Benedicto Marianetti, al igual que Villafañe, también pensaba que las cosas estaban bien o mal, aunque, a diferencia del titular de la Departamental de Ramos Mejía, a veces, el bien recibía el nombre de mal y el mal era sencillamente practicado como la mejor de las virtudes. Hombre ambicioso, mujeriego, matón de reflejos rápidos que solía dejar sin respuestas a sus adversarios siempre aturdidos por las amenazas y los chantajes. La biografía de Benedicto Marianetti podría escribirse tomando como paralelo, pero al revés, la excepcional figura de Juan Carlos Villafañe. Y Marianetti sabía que Villafañe se estaba yendo para arriba, que influía en las purgas, que trababa los ascensos. Detestaba ese personalismo que lo hacía estar en todas partes, al tanto de todas las cuestiones, haciendo más de lo que debía hacer. No soportaba su injerencia en la definición de los traslados y, sobre todo, el riguroso seguimiento al que eran sometidos los efectivos que habían sido expulsados de la Policía. Marianetti sabía que Villafañe lo tenía entre ceja y ceja. En realidad, los dos se sabían enemigos irreconciliables, casi los representantes de dos concepciones completamente opuestas de lo que era y de lo que debía ser la Policía. Jesús propuso el perdón y Borges el olvido, pero Villafañe estaba, en este punto, en absoluto desacuerdo con los dos hombres. A Benedicto Marianetti había que castigarlo con dureza, quitarle el uniforme que había deshonrado y meterlo en una cárcel de la cual no debería salir nunca más. Los dos hombres tenían, sin embargo, una importante coincidencia: se habían hecho de un equipo de subalternos capaces de calcar en la cotidianeidad el comportamiento de sus jefes. Villafañe tenía a Juan Ignacio Soriani y a Ezequiel Fritzler. Marianetti, por su parte, contaba con los inestimables servicios de Facundo Valentini y de Nahuel Prediger, dos muchachos que reproducían, en el mano a mano con cualquier pobre infeliz, lo que él hacía a escondidas, con los dueños de los pubs y las discotecas, con los directivos de no pocas importantes compañías o hasta con los dealers de algunas villas, odiados por los mismos villeros porque, según sus propias palabras, «transaban con la yuta».

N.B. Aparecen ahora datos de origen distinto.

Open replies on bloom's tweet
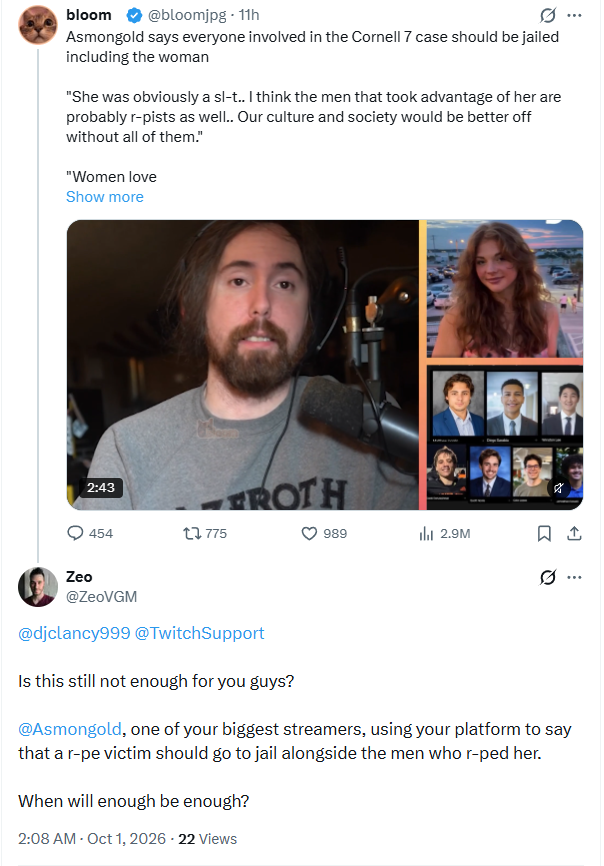604x866 pixels. pos(89,533)
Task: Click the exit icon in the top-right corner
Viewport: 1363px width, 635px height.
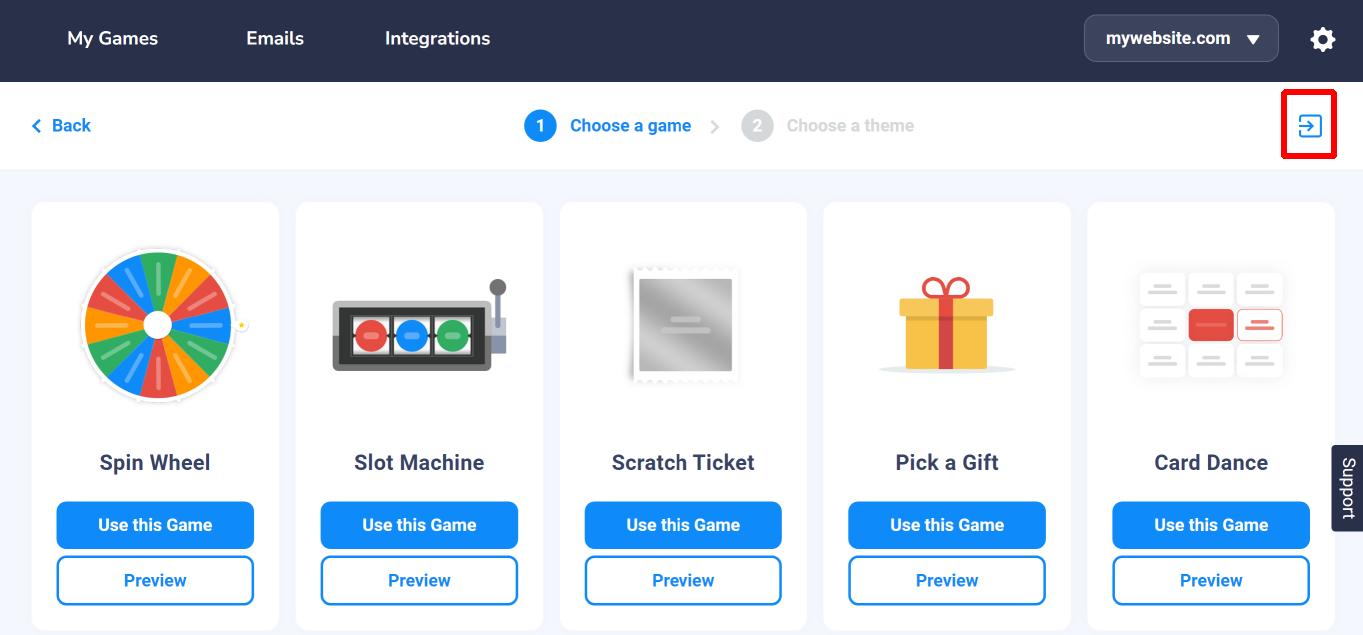Action: click(1309, 125)
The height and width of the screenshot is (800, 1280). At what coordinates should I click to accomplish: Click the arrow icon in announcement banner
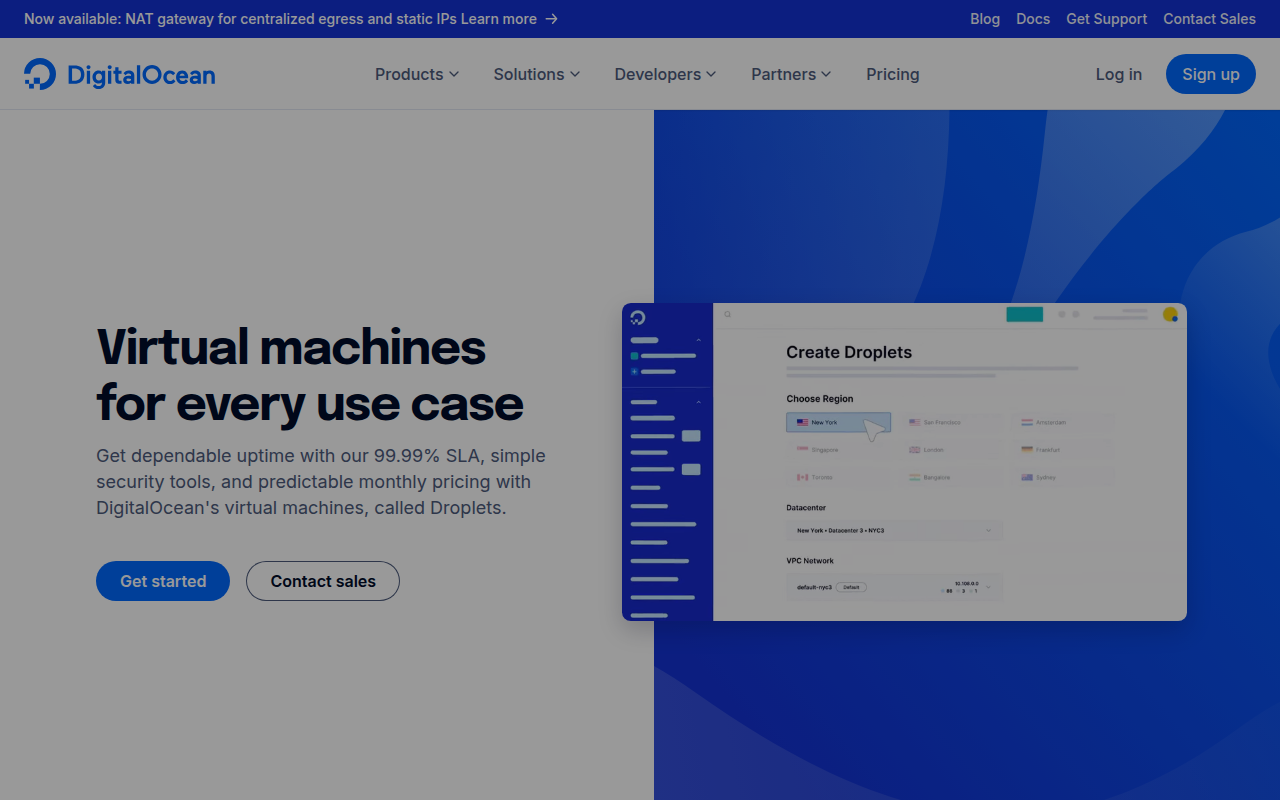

Nahuel y Facundo ingresaron a la Escuela de Policía Juan Vucetich a los tres meses de haber terminado el ciclo secundario, al igual que Ezequiel y Juan Ignacio. Finalizados los estudios, luego de cuatro años, fueron asignados directamente a la Comisaría Segunda de Haedo. En la escuela, los cuatro muchachos se habían tratado poco, con una más o menos cierta indiferencia. El elitismo de Juan Ignacio, la soberbia de Ezequiel y el cerrado círculo en el que parecían vivir Nahuel y Facundo los habían mantenido a todos relativamente separados. También hizo su parte el creciente interés de Ezequiel por Juan Ignacio, esa especie de fijación que el bravo morocho de Avellaneda tenía con el niño mimado de Castelar. Pero ahora las dos parejas de policías tenían por jefes a dos hombres que se consideraban enemigos, ahora los unía un territorio peligroso en el que actuaba una pandilla cuyo líder ya había comenzado a cambiarle la vida a mucha gente. Ya se habían cruzado en The Pits, el pub del amigo de Juan Ignacio, en las calles que patrullaban diariamente y también en la misma departamental donde, a veces, tenían lugar diversos cursos versados en diferentes temáticas. Por lo tanto, esa relativa indiferencia era algo que había quedado en el pasado.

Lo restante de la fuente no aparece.